Okulların açıkça karakol olarak kullanılması, bu toplumda yaşaya gelen kimseyi şaşırtmayacaktır. Ankara Milli Eğitim Müdürü M.B., gazeteci Adnan Keskin’in sorularını cevaplamış.

“Polis, istediği okula gidip öğrenci sorgulayabilir mi? Mevzuat nedir?”e cevabı, “Okullar bize bağlı değil, onu kaymakamlıktan sormanız lazım.” “Okulların genel yönetiminden siz sorumlu değil misiniz?” üstelemesine de birkaç kemkümden sonra “Hem siz öğrencilere sordunuz mu, mitinge giderken okul idaresinden izin almışlar mı?”yı yapıştırıvermiş. Yani, ‘Hırsızın hiç mi suçu yok’ demeye getiriyor.

Ankara Emniyet Müdürü E.Y.’den de bu vesileyle çok önemli bir bilgi ediniyoruz. ‘Okulda sorgu olmaz’ diye kestirip atan E.Y., sadece mitinge katılan öğrencilerin okul ve ailelerine bilgi verdiklerini kaydediyor. Bu uygulama meğer 1990’dan bu yana sürdürülüyormuş.

E.Y., “Öğrencilerin yasadışı faaliyetlere katılmalarını önlemek için bilgi veririz. Bu eğitici bir çalışmadır” diye içimize su serpmeyi de ihmal etmiyor. Ona kalırsa, “En fazla okul müdürünün yanına gitmişlerdir ve mitinge katılan öğrencileri bildirmişlerdir. Müdür de öğrencileri çağırıp, yasadışı faaliyetlerde bulunmamaları konusunda uyarmıştır.”
Bilmem tekrarlamakta yarar var mı?

1 MAYIS MİTİNGİ İZİNLİ VE YASALDI.

Gözetleyelim

Sadece ‘Biri Bizi Gözetliyor’ evini; orada hiçbir şey okutulmadan, hiçbir şey izlettirilmeden, birbirleriyle tatlı gençlik itişmeleri yaşayıp güle oynaya puanlamamıza açık hapis hayatı yaşatılan genç insanları izlemeye gönlünüz varsa, memleketin mutlu ihtiyarlarındansınız demektir. Arada programın tartışma bölümlerine çıkar, gırtlağınızı yırtarak taraftarı olduğunuz genci savunursunuz. Önlerine konmuş para armağanı için ne kadar tutucu, sade suya tirit ahlak bekçisi geçinip, ne kadar dürüst taklidi yapıp yaşıtlarını hırçınlıklarıyla terörize ederlerse o kadar ünlü olup kendilerini başarılı hissedecekler.

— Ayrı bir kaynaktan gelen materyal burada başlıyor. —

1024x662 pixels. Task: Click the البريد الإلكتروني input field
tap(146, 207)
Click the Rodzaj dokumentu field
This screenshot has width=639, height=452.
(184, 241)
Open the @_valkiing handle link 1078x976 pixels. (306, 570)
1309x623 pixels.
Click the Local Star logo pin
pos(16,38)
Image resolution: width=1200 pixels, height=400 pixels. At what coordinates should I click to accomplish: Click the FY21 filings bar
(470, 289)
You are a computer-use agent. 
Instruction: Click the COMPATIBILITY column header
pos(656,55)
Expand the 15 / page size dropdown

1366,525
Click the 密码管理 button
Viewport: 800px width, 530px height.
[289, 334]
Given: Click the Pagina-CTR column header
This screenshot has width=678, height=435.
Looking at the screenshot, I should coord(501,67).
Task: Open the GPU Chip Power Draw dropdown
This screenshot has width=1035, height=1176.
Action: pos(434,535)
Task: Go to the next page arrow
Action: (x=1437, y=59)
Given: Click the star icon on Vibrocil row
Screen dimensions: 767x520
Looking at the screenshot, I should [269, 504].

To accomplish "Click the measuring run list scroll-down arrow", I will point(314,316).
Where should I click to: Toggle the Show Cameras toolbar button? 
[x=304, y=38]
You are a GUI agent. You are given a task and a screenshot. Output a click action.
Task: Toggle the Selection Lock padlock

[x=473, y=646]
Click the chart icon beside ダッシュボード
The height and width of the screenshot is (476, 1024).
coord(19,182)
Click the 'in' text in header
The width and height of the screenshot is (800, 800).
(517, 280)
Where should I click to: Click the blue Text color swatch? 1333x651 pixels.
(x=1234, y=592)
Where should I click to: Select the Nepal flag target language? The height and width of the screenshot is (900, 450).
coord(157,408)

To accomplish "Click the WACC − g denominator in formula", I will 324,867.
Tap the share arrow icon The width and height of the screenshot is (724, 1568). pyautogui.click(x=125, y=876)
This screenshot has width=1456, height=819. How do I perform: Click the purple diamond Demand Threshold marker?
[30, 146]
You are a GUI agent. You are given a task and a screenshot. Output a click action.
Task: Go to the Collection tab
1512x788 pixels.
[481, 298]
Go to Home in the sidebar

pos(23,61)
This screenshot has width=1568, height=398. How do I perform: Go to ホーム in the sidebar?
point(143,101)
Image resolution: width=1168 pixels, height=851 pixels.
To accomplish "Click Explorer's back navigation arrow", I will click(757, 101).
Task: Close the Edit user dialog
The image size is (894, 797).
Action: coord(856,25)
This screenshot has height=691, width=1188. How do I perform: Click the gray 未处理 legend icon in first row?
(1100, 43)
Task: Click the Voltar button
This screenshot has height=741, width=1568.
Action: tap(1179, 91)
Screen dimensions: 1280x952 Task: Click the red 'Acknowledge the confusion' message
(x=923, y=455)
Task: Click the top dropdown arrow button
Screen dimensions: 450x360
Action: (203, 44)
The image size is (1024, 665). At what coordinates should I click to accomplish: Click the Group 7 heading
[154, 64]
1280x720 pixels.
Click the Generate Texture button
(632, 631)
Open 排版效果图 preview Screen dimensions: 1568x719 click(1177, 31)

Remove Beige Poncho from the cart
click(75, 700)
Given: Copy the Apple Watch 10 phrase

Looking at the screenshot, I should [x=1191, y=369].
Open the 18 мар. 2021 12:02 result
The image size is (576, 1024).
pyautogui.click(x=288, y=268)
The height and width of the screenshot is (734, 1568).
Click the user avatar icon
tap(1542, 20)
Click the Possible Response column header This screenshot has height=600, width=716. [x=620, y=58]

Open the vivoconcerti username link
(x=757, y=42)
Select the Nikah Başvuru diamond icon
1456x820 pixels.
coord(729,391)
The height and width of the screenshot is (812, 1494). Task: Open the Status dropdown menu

Bütün vatanı BBG evine çevirip gençleri kayıtsız şartsız ihtiyarlayacakları ana kadar gözaltında tutarak arada bir gırtlaklarına çöküp soruyorlar: “Devlet mi devrim mi?”

Soru, isabetli.

Gençliğin resmi bayramla kutlanacağına inananlar, hep müthiş istihbarat makineleri, F tipi hücreleri ve her an her mekânda kuruverdikleri karakollarıyla hepimize aynı soruyu soruyor. Tamam mı, devam mı? Gençlik mi, ölüm mü? Devlet mi devrim mi?